John-Paul ducked his head and ran both his hands through his nice respectable hair, and when he looked up again, it was as though his face had shattered into a thousand pieces. ‘It was an accident, Mrs Crowley. I never meant to hurt her, because, you see, I loved her. I really loved her.’ He wiped the back of his hand across his nose, in a careless, hopeless gesture, like a drunk on a street corner. ‘I was a stupid teenage boy. She told me she was seeing someone else, and then she laughed at me. I’m so sorry, but that’s the only reason I have. I know it’s no reason at all. I loved her, and then she laughed at me.’

 

Cecilia was dimly aware that people continued to move through the corridor where they sat. They hurried by or strolled, they gesticulated and laughed, they talked animatedly into mobile phones. Nobody stopped to observe the white-haired woman sitting straight-backed in the brown leather chair, her gnarled hands gripping the sides, her eyes fixed on the middle-aged man who stood in front of her, his head bowed in deep contrition, his neck exposed, his shoulders slumped. Nobody seemed to notice anything extraordinary about their frozen bodies, their silence.

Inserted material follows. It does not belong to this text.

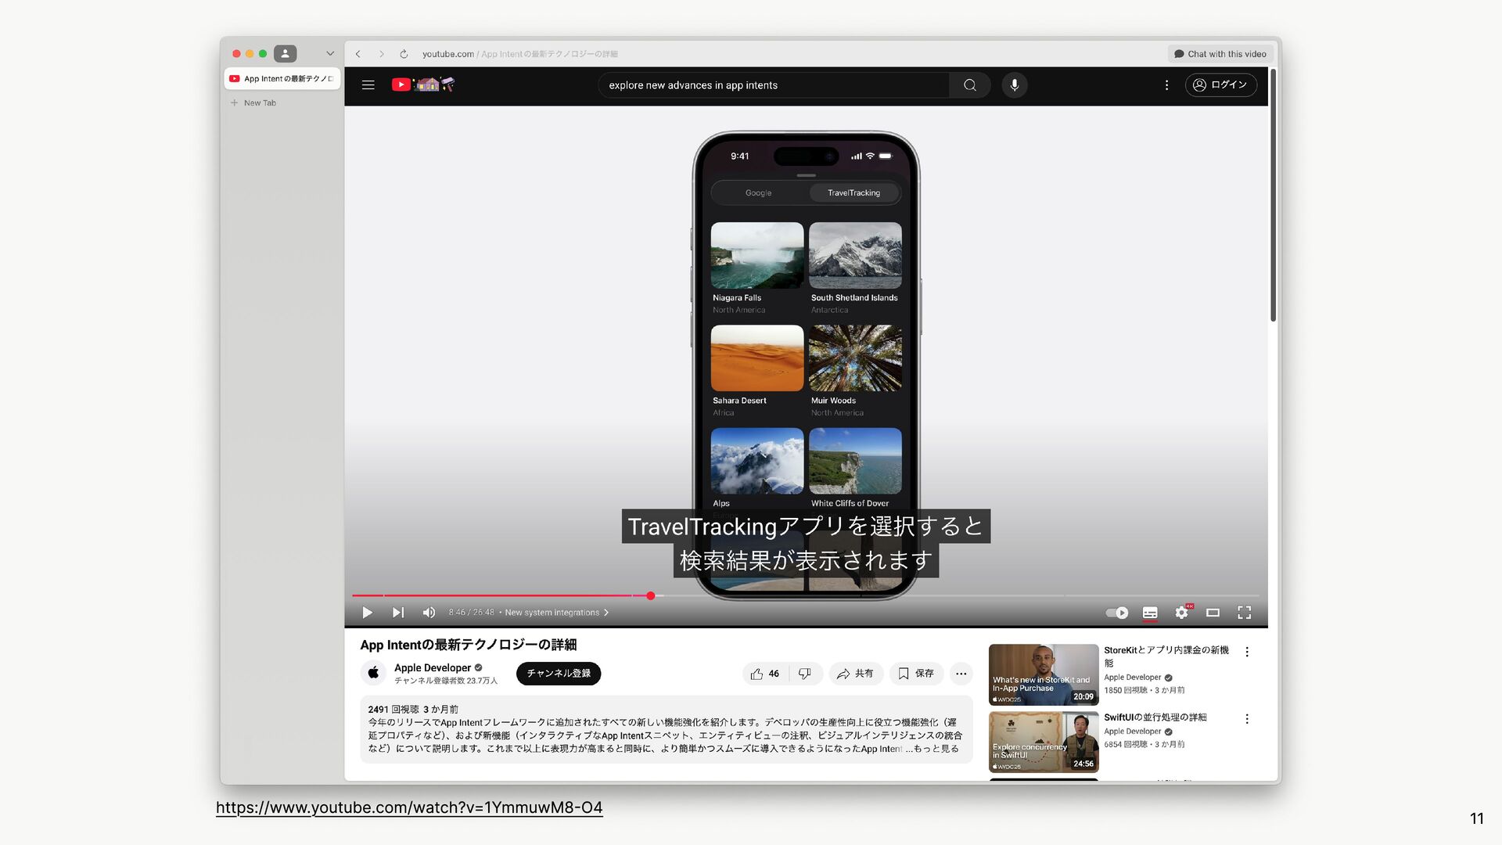Switch to theater mode view
Screen dimensions: 1502x845
pyautogui.click(x=1213, y=613)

They were in their own little bubble, separated from the rest of humanity.

Cecilia felt the cool, smooth leather of the chair beneath her hands, and suddenly the air rushed from her lungs.

‘I need to get back to Polly,’ she said, and stood up so fast that her head swum.

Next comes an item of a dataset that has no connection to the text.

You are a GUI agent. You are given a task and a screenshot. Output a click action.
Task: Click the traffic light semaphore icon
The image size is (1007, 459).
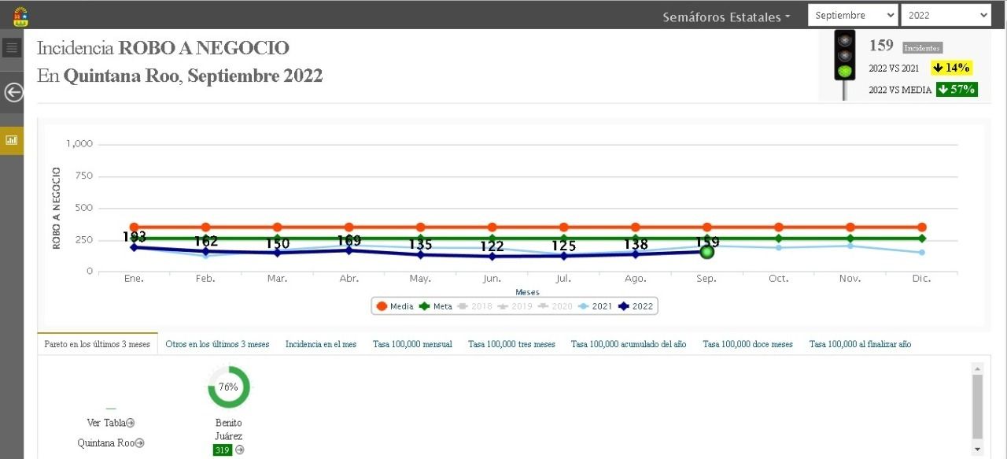point(845,65)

How much time had passed? How long had they been out here? She felt a panicky sensation, as if she’d deserted Polly. She looked at Rachel and thought: I can’t care about you right now.

‘I need to talk to Polly’s doctor again,’ she said to Rachel.

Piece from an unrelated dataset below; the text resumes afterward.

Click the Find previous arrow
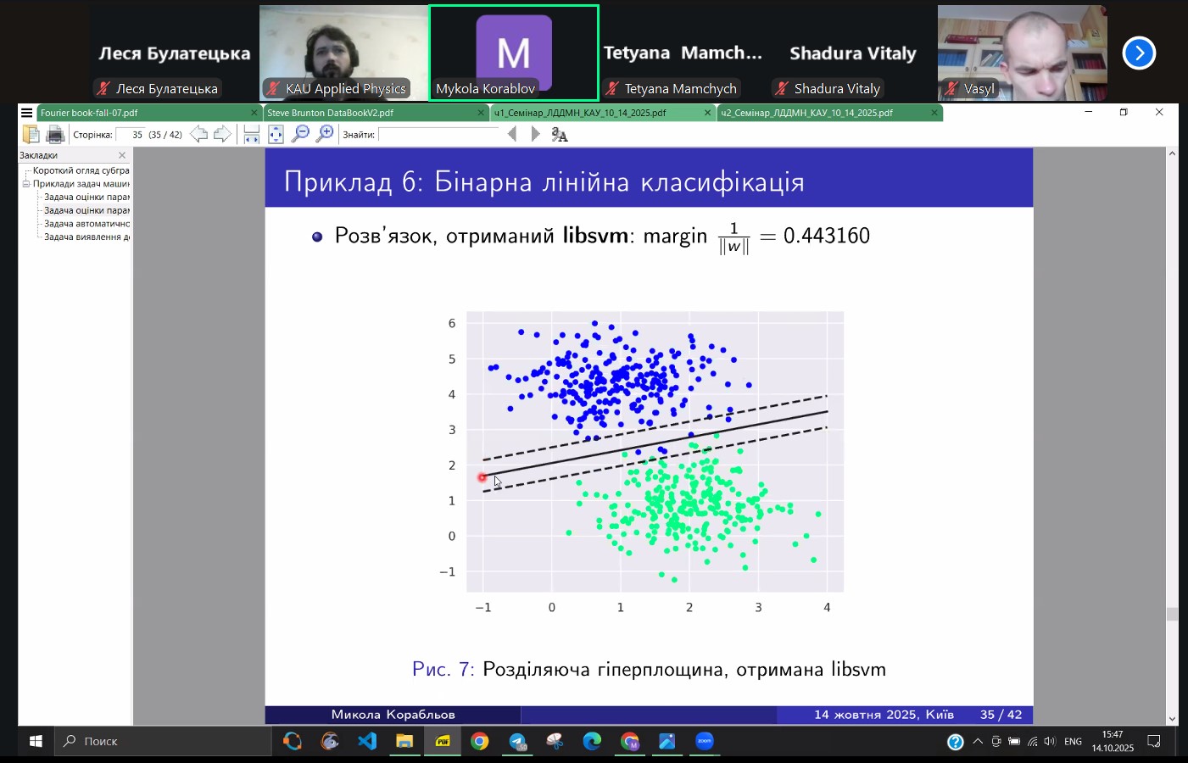1188x763 pixels. (512, 134)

‘Of course you do,’ said Rachel.

John-Paul held out his palms to Rachel, his wrists upwards as if he was waiting to be handcuffed. ‘I know that I don’t have any right to ask you this, Rachel, Mrs Crowley, I have no right to ask you anything, but you see, Polly needs us both right now, so I just need time –’

‘I’m not taking you away from your daughter,’ interrupted Rachel. She sounded brisk and furious, as if Cecilia and John-Paul were badly behaved teenagers. ‘I’ve already . . .’ She stopped, swallowed, and looked up at the ceiling as if she was trying to suppress the urge to be sick. She shooed them away. ‘Go. Just go to your little girl. Both of you.’